Exercise: Extract every line of the records below and reproduce each one word for word.

Provided information:
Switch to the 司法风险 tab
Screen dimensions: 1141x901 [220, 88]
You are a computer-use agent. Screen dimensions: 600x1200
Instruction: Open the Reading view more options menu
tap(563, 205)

Response below:
Switch to the 司法风险 tab
Screen dimensions: 1141x901 [220, 88]
You are a computer-use agent. Screen dimensions: 600x1200
Instruction: Open the Reading view more options menu
tap(563, 205)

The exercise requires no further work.